POLÍTICAS INTERNAS#6
NOVAS DESILUSÕES GOVERNATIVAS
O governo que prometeu mundos e fundos, que despertou a esperança numa nação faminta de mudanças, é hoje o alvo-mor dos nossos descontentamentos.O governo do Engº Socrátes surgiu como que a dobrar o Cabo das Tormentas, e no entanto foi um ar que se lhe deu. As desilusões foram mais que muitas e o povo recorreu às urnas para mostrar o seu descontentamento votando na oposição directa, elegendo o PSD, e relançando a CDU.
Agora anunciam-se novas tempestades para 2006, aumento dos impostos, do preço dos combustíveis e do tabaco. O ano novo ainda não deu sinais de si e já espero pelo seu terminus. Vai aumentar o número de desemprego involuntário e muito provavelmente friccional.
Esperam-se medidas de um governo que só soube vender promessas a custos impensáveis.

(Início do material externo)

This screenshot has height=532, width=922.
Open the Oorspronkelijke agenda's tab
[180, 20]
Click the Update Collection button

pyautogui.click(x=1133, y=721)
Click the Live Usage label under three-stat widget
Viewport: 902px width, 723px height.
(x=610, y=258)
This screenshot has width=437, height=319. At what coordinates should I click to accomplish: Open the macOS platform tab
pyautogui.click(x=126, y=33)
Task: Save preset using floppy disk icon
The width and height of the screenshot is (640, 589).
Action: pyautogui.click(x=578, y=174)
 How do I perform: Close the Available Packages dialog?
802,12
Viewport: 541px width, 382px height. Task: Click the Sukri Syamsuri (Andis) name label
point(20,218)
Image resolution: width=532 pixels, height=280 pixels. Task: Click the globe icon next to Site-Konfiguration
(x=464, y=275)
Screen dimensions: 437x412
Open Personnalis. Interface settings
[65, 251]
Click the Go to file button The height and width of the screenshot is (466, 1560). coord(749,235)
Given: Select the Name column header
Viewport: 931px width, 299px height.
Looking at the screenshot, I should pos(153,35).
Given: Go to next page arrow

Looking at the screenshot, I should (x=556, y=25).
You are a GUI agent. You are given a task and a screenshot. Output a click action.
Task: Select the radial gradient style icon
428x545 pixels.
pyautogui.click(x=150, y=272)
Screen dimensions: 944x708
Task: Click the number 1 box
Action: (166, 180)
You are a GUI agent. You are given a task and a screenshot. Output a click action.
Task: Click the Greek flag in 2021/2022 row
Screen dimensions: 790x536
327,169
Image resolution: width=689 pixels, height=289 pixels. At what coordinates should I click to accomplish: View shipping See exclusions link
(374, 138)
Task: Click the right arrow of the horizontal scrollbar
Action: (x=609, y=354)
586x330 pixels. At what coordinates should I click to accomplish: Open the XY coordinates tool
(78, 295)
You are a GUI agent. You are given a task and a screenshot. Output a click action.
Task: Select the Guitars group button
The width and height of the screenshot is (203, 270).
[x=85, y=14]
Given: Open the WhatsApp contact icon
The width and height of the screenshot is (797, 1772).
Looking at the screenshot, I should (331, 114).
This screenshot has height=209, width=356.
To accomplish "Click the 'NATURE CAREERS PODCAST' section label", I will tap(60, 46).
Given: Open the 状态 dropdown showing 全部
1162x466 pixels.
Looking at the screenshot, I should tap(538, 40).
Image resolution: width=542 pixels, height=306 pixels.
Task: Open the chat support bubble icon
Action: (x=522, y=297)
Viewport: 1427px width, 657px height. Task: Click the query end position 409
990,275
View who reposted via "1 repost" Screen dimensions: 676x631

São necessárias medidas sociais que afectem os cidadãos mais do que os imigrantes, são necessárias medidas microeconómicas por parte da UE, senão arriscamo-nos, nós portugueses e europeus, a sermos uma minoria discriminada, face ao aumento de imigrantes.
O governo pretende facilitar o processo de legalização o que tornará Portugal um país bem mais inseguro (87% do crime é feito por imigrantes), e inadequado para os portugueses. Cada dia novos imigrantes cruzam as nossas fronteiras trazendo mão-de-obra barata, aumentando o desemprego de cidadãos nacionais, aumentando a incerteza, desfigurando a identidade nacional.
Depois oferece-se casas a estes imigrantes melhores do que aquelas em que os portugueses vivem. O mais certo é necessitarmos, dentro em breve, de medidas de apoio a portugueses, medidas sociais.
Venham de lá medidas concretas e coerentes. Venha de lá a promoção da indústria europeia e da cidadania própria.